Home > Uncategorized > Can lawyers obtain consumer reports about you for use in lawsuits?

Can lawyers obtain consumer reports about you for use in lawsuits?

October 5, 2012

This post will address an issue that just came up in my FCRA practice:  can I, in the course of defending a client in a lawsuit that alleges violations of the FCRA, obtain a copy of the consumer reports that are at issue in the lawsuit?

The FCRA has a provision that regulates who can obtain a consumer report and under what circumstances they may do so.  It is the “permissible purpose” provision at 15 USC Sec. 1681b.  To summarize, you are allowed to get someone’s consumer report if:  a) a court says that you can; b) the consumer says that you can; or c) you have a business purpose for doing so.  The statute lists a number of specific business purposes and then has a catch-all at the end which says that someone may obtain a consumer report if he “otherwise has a legitimate business need for the information – (i) in connection with a business transaction that is initiated by the consumer; or (ii) to review an account to determine whether the consumer continues to meet the terms of the account.”

Normally, when I am defending an FCRA lawsuit, the first thing I do is ask the consumer’s lawyer for permission to obtain a copy of his/her report.  That is acceptable under Section 1681b because the consumer, through his/her lawyer, has consented.

But suppose that I don’t ask the consumer’s lawyer for permission to obtain a copy of his/her report.  Suppose that I am defending one of several defendants, all of whom created consumer reports about the plaintiff, and I want to ask the other defendants to give me their copies without telling the plaintiff about this request?  Can I do that?

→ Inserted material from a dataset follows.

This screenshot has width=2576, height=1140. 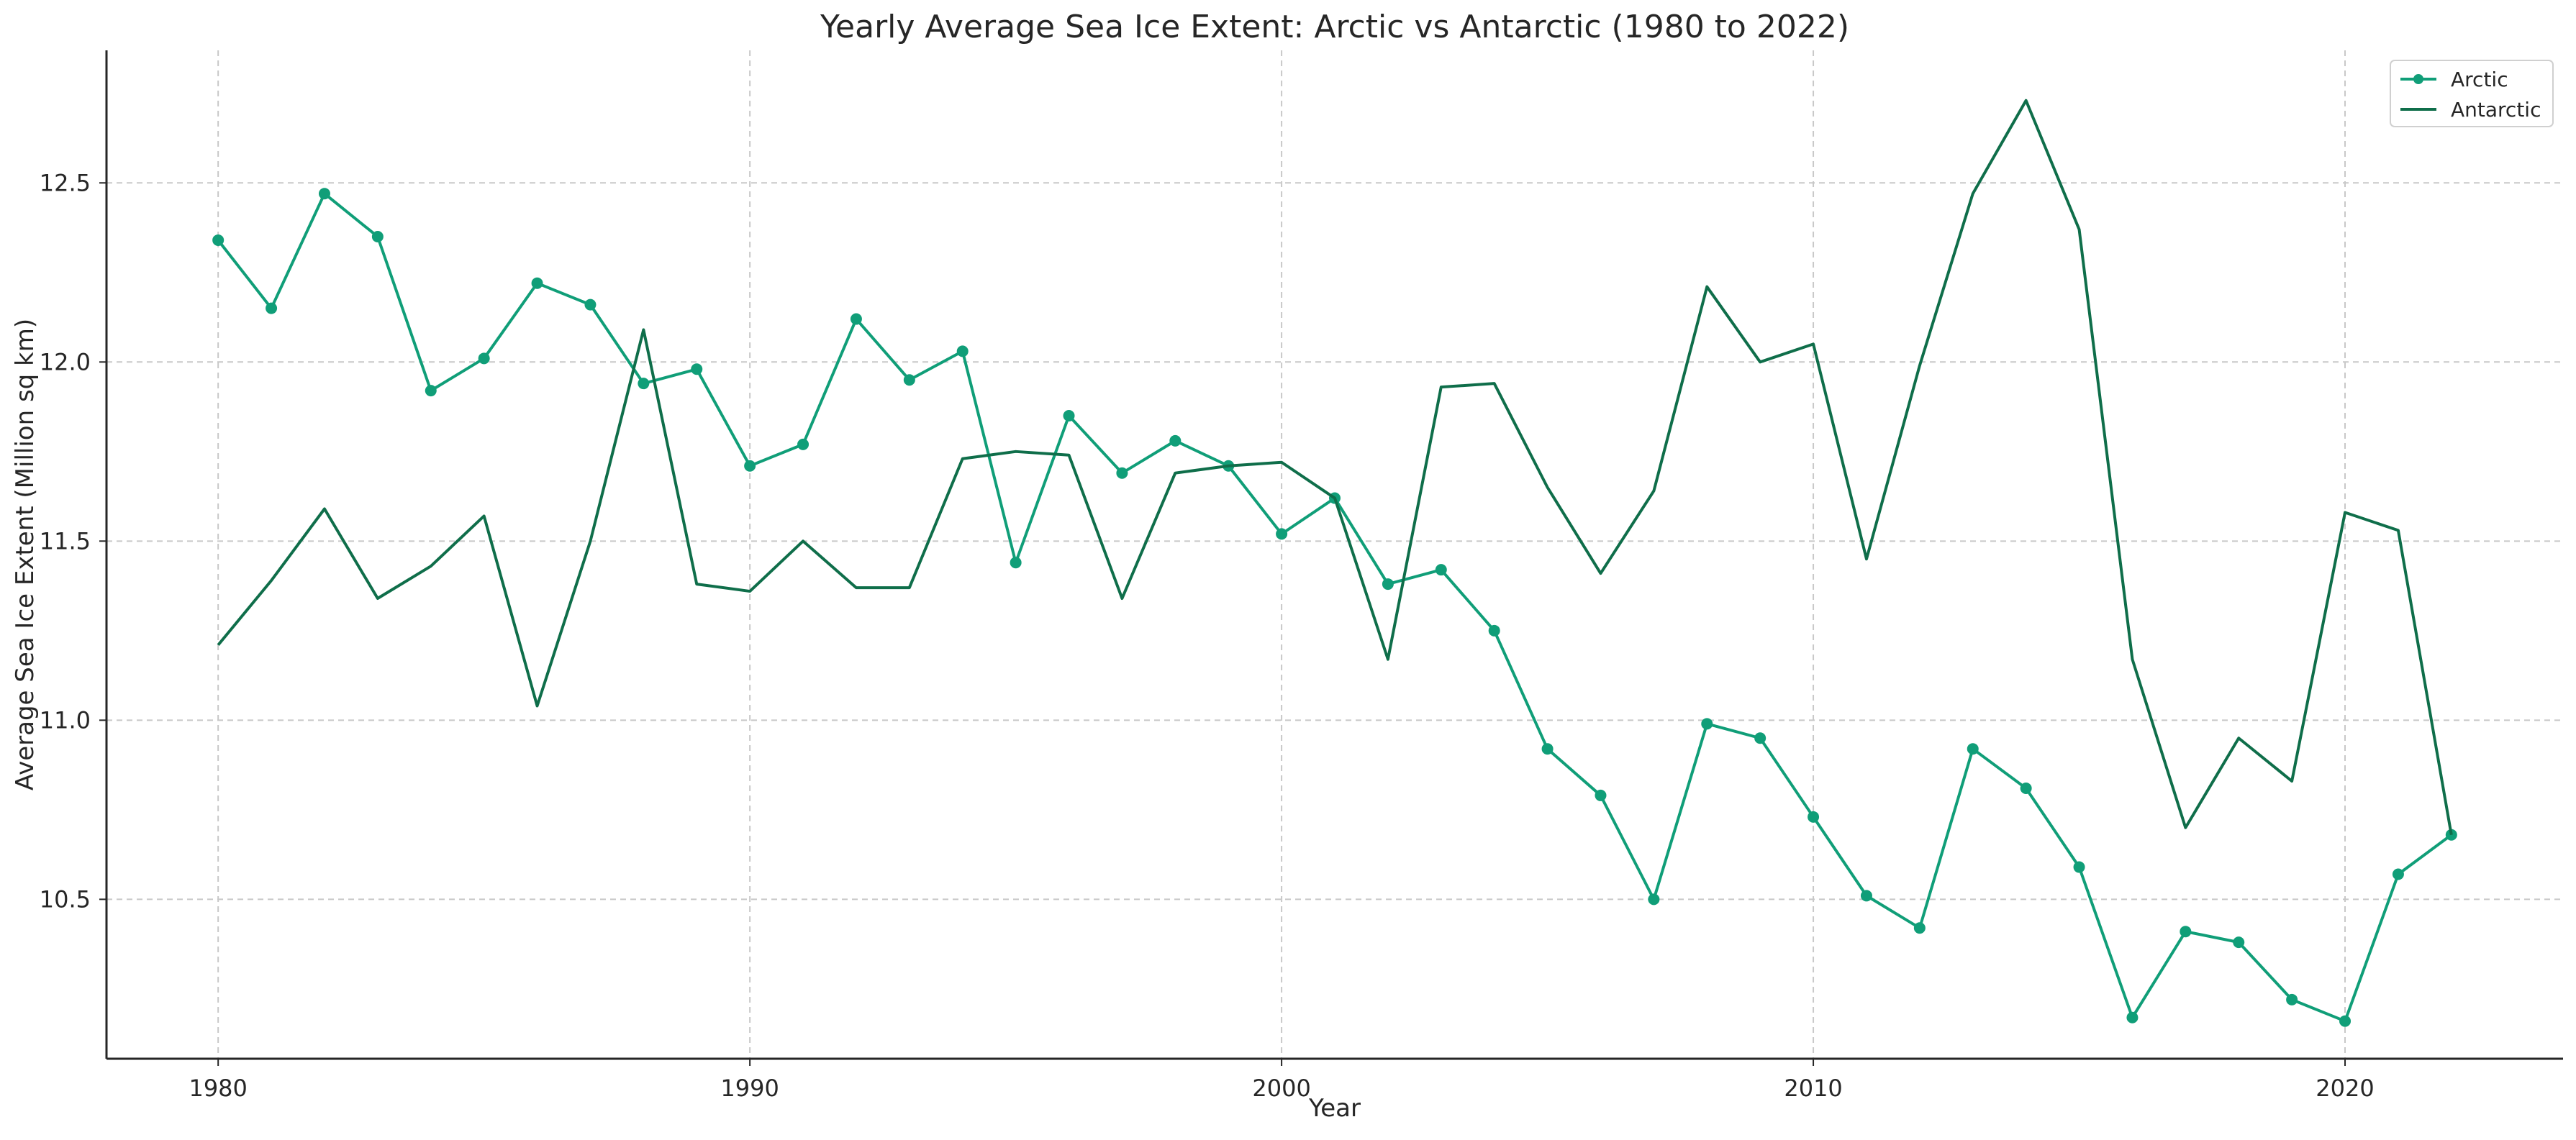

As is usually the case with legal questions, the answer here is “maybe.”  There is case law from one federal court of appeal – the Sixth Circuit – which helps to illustrate when a lawyer can and can’t get a consumer report for use in defending a case.  In Spence v. TRW, Inc., 92 F.3d 380 (6th Cir. 1996), the plaintiff sued his gas company and a consumer reporting agency, and the gas company’s lawyer asked the agency to provide a copy of the underlying report for use in defending the case, which it did.  The plaintiff claimed that this was a violation of the FCRA, but the court disagreed, stating that the defense lawyer had a “legitimate business need” to obtain the report for use in his defense of an FCRA case.  However, in Duncan v. Handmaker, 149 F.3d 424 (6th Cir. 1998), the same court – the Sixth Circuit – held that a lawyer who was defending a company in a negligence case involving a real estate closing that went awry did NOT have a legitimate business need to obtain the consumer report.  More specifically, the trial court had granted the lawyer summary judgment on the grounds that he had a permissible purpose, but the Sixth Circuit reversed that and remanded it to the trial court, to determine what the lawyer’s motivations were (negligent or wilful) and what impact they might have on his liability.

In other words, while there isn’t much law on this issue, it seems as though lawyers CAN get consumer reports for use in defending FCRA cases, but they CANNOT necessarily get consumer reports for use in defending other kinds of cases.

Note:  the Supreme Judicial Court of Maine also found that lawyers who are defending FCRA cases have a legitimate business need for consumer reports.  Myshrall v. Key Bank Nat’l Ass’n, 802 A.2d 419 (Me. 2002).  This is a persuasive opinion, but not a binding one, in the federal courts that handle most FCRA cases.